### Problem to solve
Can you give the records from the line containing "The width and" through the line containing "This screenshot has width=187, height=213." again with "label" replaced by "text", changing nothing else and giving only those lines?

### Data section
-- begin --

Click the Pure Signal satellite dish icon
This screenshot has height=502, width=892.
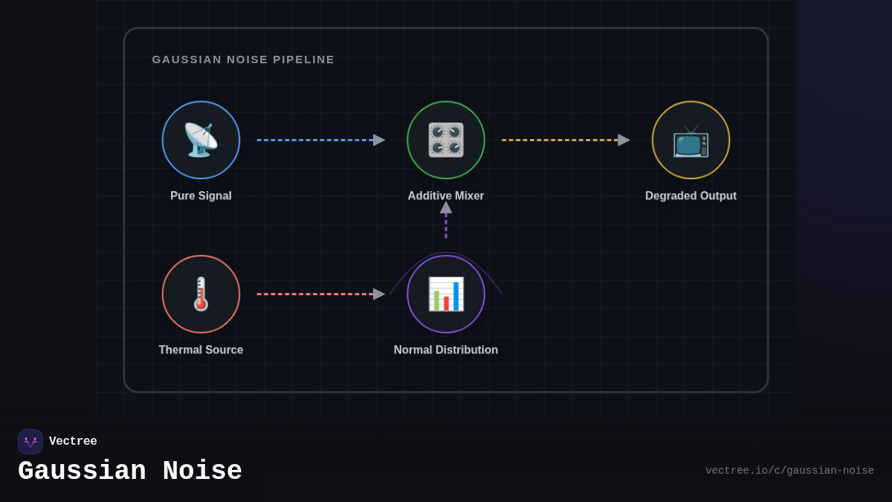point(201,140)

-- end --
-- begin --

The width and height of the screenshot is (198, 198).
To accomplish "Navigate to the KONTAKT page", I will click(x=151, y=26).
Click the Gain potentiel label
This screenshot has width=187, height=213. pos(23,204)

-- end --

### Result for this task
The width and height of the screenshot is (198, 198).
To accomplish "Navigate to the KONTAKT page", I will click(x=151, y=26).
Click the Gain potentiel text
This screenshot has width=187, height=213. pos(23,204)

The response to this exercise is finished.